1

I have the following YAML:

instance:
  name: test
  flavor: x-large
  image: centos7

tasks:
  centos-7-prepare:
    priority: 1
    details::
      ha: 0
      args:
        template: &startup
          name: startup-centos-7
          version: 1.2
        timeout: 1800

  centos-7-crawl:
    priority: 5
    details::
      ha: 1
      args:
        template: *startup
        timeout: 0

The first task defines template name and version, which is then used by other tasks. Template definition should not change, however others especially task name will.

What would be the best way to change template name and version in Python?

I have the following regex for matching (using re.DOTALL):

template:.*name: (.*?)version: (.*?)\s

However did not figure out re.sub usage so far. Or is there any more convenient way of doing this?

Anthon
  • 69,918
  • 32
  • 186
  • 246
Rezney
  • 371
  • 1
  • 5
  • 21

2 Answers2

3

For this kind of round-tripping (load-modify-dump) of YAML you should be using ruamel.yaml (disclaimer: I am the author of that package).

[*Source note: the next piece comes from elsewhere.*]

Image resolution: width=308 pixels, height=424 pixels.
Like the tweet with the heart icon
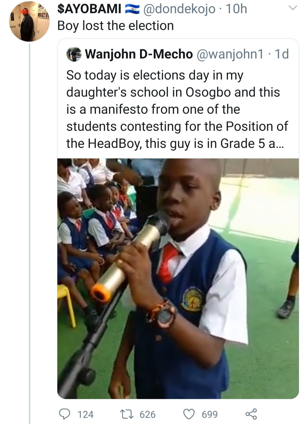click(189, 414)
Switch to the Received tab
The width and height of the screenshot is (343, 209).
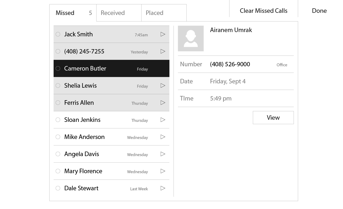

If your input is in input.yaml, you can then relatively easily find the name and version under key template and update them:

import sys
import ruamel.yaml

def find_template(d):
    if isinstance(d, list):
        for elem in d:
            x = find_template(elem)
            if x is not None:
                return x
    elif isinstance(d, dict):
        for k in d:
            v = d[k]
            if k == 'template':
                if 'name' in v and 'version' in v:
                    return v
            x = find_template(v)
            if x is not None:
                return x
    return None


yaml = ruamel.yaml.YAML()
# yaml.indent(mapping=4, sequence=4, offset=2)
yaml.preserve_quotes = True

with open('input.yaml') as ifp:
    data = yaml.load(ifp)
template = find_template(data)
template['name'] = 'startup-centos-8'
template['version'] = '1.3'

yaml.dump(data, sys.stdout)

which gives:

instance:
  name: test
  flavor: x-large
  image: centos7

tasks:
  centos-7-prepare:
    priority: 1
    'details:':
      ha: 0
      args:
        template: &startup
          name: startup-centos-8
          version: '1.3'
        timeout: 1800

  centos-7-crawl:
    priority: 5
    'details:':
      ha: 1
      args:
        template: *startup
        timeout: 0

Please note that the (superfluous) quotes that I inserted in the input, as well as the comment and the name of the alias are preserved.

Anthon
  • 69,918
  • 32
  • 186
  • 246
  • Works great. Accepted – Rezney Oct 05 '18 at 09:19
  • Btw could you please provide any source or elaborate a little why it is preferred to use "ruamel.yaml"? Cheers... – Rezney Oct 05 '18 at 10:11
  • @Rezney The [documentation](https://yaml.readthedocs.io/en/latest/) has some of that information. In short: YAML 1.2 support, round-tripping without losing a lot of useful (for humans) information, single source leading to easier fixing of bugs (PyYAML has a lot of duplicate code in seperate sources for Python 2 resp. 3). A better API where unsafe loading has to be done explicitly – Anthon Oct 05 '18 at 11:49
  • Thanks. Is there any way to keep unused anchors? Or should I rather open a separate question for this... – Rezney Oct 10 '18 at 16:18
  • @Rezney No there is not. There already is an [open issue](https://bitbucket.org/ruamel/yaml/issues/64/) for that. – Anthon Oct 10 '18 at 20:34
2

I would parse the yaml file into a dictionary, and the edit the field and write the dictionary back out to yaml.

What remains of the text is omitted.